§ **What you have to do**:
Write out each record a second time, exactly.

Start of Block

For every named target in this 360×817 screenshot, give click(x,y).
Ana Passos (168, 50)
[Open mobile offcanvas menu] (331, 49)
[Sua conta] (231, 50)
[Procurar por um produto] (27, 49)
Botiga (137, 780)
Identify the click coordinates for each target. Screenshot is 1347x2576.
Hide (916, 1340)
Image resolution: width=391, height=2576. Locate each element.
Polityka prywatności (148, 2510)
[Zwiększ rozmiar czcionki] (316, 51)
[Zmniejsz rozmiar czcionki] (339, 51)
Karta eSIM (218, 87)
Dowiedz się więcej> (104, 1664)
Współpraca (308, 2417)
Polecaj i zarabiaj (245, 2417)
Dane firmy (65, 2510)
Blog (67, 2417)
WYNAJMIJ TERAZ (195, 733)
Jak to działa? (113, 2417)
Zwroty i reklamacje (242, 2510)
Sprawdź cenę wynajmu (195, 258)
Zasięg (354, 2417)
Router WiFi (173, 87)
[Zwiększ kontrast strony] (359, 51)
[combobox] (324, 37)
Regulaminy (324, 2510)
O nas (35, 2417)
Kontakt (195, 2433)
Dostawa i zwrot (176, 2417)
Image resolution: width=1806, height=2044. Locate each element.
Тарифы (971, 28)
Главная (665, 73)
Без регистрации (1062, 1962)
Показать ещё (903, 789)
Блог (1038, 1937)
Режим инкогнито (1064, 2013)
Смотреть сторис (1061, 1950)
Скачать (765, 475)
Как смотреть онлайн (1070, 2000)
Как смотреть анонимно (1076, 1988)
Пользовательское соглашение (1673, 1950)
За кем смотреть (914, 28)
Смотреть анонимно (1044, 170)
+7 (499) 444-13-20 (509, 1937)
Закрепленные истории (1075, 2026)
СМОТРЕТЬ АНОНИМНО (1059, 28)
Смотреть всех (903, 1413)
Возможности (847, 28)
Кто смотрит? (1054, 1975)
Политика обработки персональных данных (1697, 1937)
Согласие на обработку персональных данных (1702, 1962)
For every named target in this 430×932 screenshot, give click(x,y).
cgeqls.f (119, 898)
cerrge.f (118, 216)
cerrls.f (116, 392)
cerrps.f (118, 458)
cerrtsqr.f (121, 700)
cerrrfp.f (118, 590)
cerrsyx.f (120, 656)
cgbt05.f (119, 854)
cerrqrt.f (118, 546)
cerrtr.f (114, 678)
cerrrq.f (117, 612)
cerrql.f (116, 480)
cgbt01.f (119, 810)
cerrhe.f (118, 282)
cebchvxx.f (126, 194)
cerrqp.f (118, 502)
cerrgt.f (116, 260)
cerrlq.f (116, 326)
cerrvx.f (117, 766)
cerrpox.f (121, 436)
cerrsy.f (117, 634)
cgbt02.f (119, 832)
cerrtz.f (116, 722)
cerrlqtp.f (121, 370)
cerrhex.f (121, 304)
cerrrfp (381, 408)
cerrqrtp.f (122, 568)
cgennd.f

End of Block

§ **Final answer**:
For every named target in this 360×817 screenshot, give click(x,y).
Ana Passos (168, 50)
[Open mobile offcanvas menu] (331, 49)
[Sua conta] (231, 50)
[Procurar por um produto] (27, 49)
Botiga (137, 780)
Identify the click coordinates for each target. Screenshot is 1347x2576.
Hide (916, 1340)
Image resolution: width=391, height=2576. Locate each element.
Polityka prywatności (148, 2510)
[Zwiększ rozmiar czcionki] (316, 51)
[Zmniejsz rozmiar czcionki] (339, 51)
Karta eSIM (218, 87)
Dowiedz się więcej> (104, 1664)
Współpraca (308, 2417)
Polecaj i zarabiaj (245, 2417)
Dane firmy (65, 2510)
Blog (67, 2417)
WYNAJMIJ TERAZ (195, 733)
Jak to działa? (113, 2417)
Zwroty i reklamacje (242, 2510)
Sprawdź cenę wynajmu (195, 258)
Zasięg (354, 2417)
Router WiFi (173, 87)
[Zwiększ kontrast strony] (359, 51)
[combobox] (324, 37)
Regulaminy (324, 2510)
O nas (35, 2417)
Kontakt (195, 2433)
Dostawa i zwrot (176, 2417)
Image resolution: width=1806, height=2044. Locate each element.
Тарифы (971, 28)
Главная (665, 73)
Без регистрации (1062, 1962)
Показать ещё (903, 789)
Блог (1038, 1937)
Режим инкогнито (1064, 2013)
Смотреть сторис (1061, 1950)
Скачать (765, 475)
Как смотреть онлайн (1070, 2000)
Как смотреть анонимно (1076, 1988)
Пользовательское соглашение (1673, 1950)
За кем смотреть (914, 28)
Смотреть анонимно (1044, 170)
+7 (499) 444-13-20 (509, 1937)
Закрепленные истории (1075, 2026)
СМОТРЕТЬ АНОНИМНО (1059, 28)
Смотреть всех (903, 1413)
Возможности (847, 28)
Кто смотрит? (1054, 1975)
Политика обработки персональных данных (1697, 1937)
Согласие на обработку персональных данных (1702, 1962)
For every named target in this 430×932 screenshot, give click(x,y).
cgeqls.f (119, 898)
cerrge.f (118, 216)
cerrls.f (116, 392)
cerrps.f (118, 458)
cerrtsqr.f (121, 700)
cerrrfp.f (118, 590)
cerrsyx.f (120, 656)
cgbt05.f (119, 854)
cerrqrt.f (118, 546)
cerrtr.f (114, 678)
cerrrq.f (117, 612)
cerrql.f (116, 480)
cgbt01.f (119, 810)
cerrhe.f (118, 282)
cebchvxx.f (126, 194)
cerrqp.f (118, 502)
cerrgt.f (116, 260)
cerrlq.f (116, 326)
cerrvx.f (117, 766)
cerrpox.f (121, 436)
cerrsy.f (117, 634)
cgbt02.f (119, 832)
cerrtz.f (116, 722)
cerrlqtp.f (121, 370)
cerrhex.f (121, 304)
cerrrfp (381, 408)
cerrqrtp.f (122, 568)
cgennd.f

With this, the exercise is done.